:: EXERCISE SET ::
A) Using the apple butter notes, say whether each statement agrees with the text: (i) Henry Chapman Mercer wrote the notes; (ii) the apple pieces are boiled down in cider all night; (iii) a single person does all the stirring. Answer yes or no for each, quoting the exact words that decide it.
B) From the apple butter notes, copy the passage word for word from "Handwritten notes copied" to "various farming implements.".

:: PAGE TEXT ::
* begin *
Handwritten notes copied from a book entitled, Guide Book to the Tiled Pavement in the Capitol of Pennsylvania by Henry Chapman Mercer. The notes were written by Alfred L. Shoemaker, circa 1950. Within, several methods of apple peeling are detailed, along with notes on the cooking of apple butter and various farming implements.

Corresponds to:

Packet 353-9

Transcription

Guide Book to the Tiled Pavement in the Capitol of Pennsylvania by Henry C. Mercer

pp 35-36 Cooking Apple Butter. 58. After paring and cutting the apples, boil down the pieces in cider all night. Let the whole able family stir by turn, with the perforated arm of a pole, as the mosaic shows, or with a cranked paddle, reducing the liquid to the consistency of a dark brown thick sauce. Thus you make the famous laht varreck or apple butter of the Pennsylvania German, derived from the less universal latwerge (fruit sauce) of Germany.
* end *
:: SUPPLIED INFORMATION ::
* begin *
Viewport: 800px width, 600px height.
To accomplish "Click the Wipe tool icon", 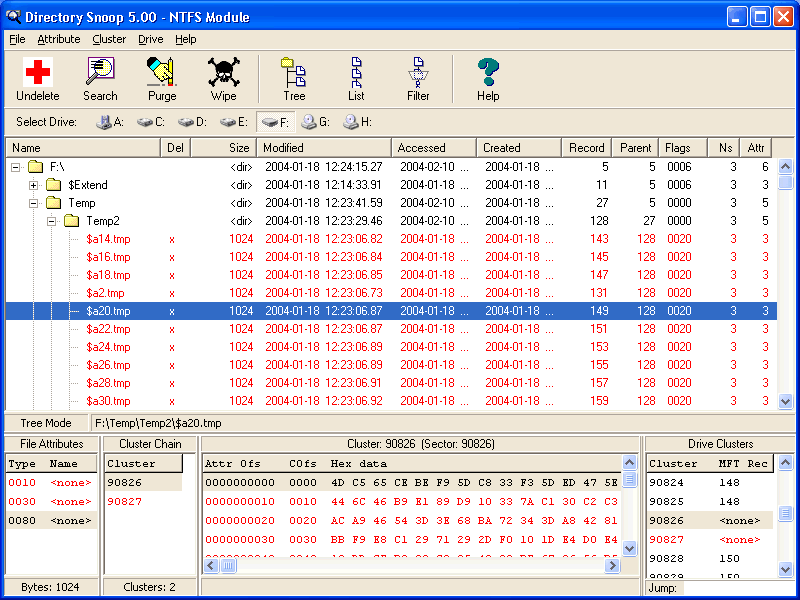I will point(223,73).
* end *
* begin *
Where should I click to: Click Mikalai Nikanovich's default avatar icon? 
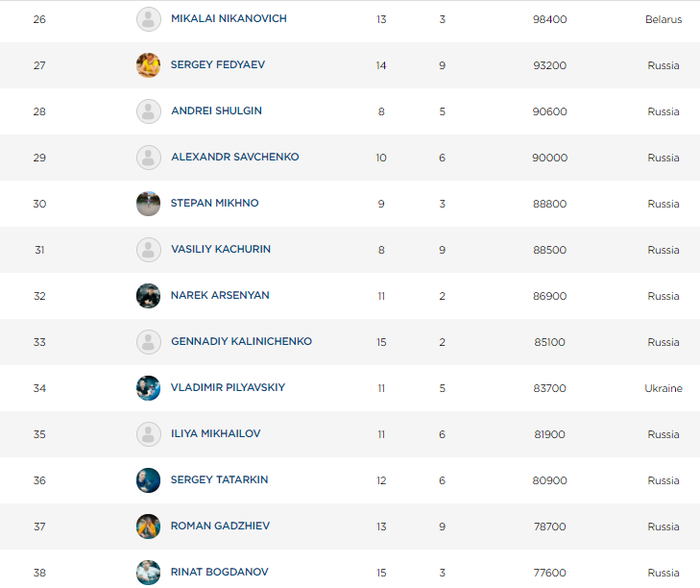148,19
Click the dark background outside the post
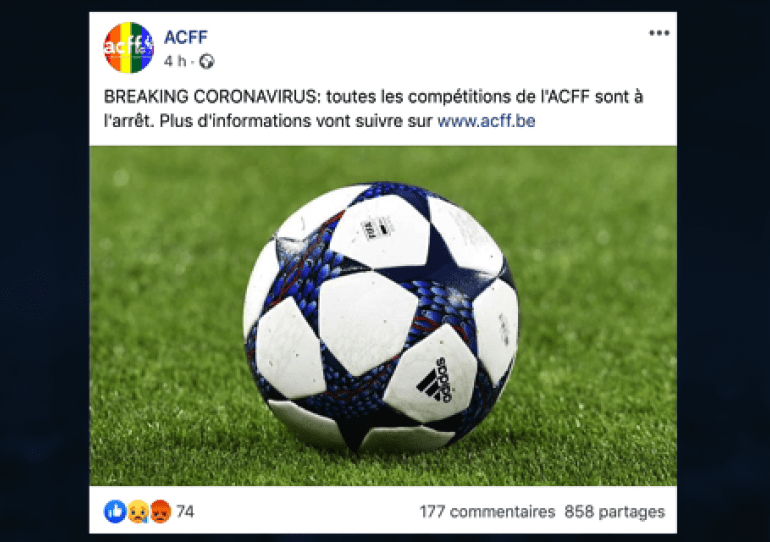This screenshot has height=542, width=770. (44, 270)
* end *
:: ANSWERS TO THE TASKS ::
A)
(i) No: "The notes were written by Alfred L. Shoemaker, circa 1950."
(ii) Yes: "boil down the pieces in cider all night."
(iii) No: "Let the whole able family stir by turn"

B)
Handwritten notes copied from a book entitled, Guide Book to the Tiled Pavement in the Capitol of Pennsylvania by Henry Chapman Mercer. The notes were written by Alfred L. Shoemaker, circa 1950. Within, several methods of apple peeling are detailed, along with notes on the cooking of apple butter and various farming implements.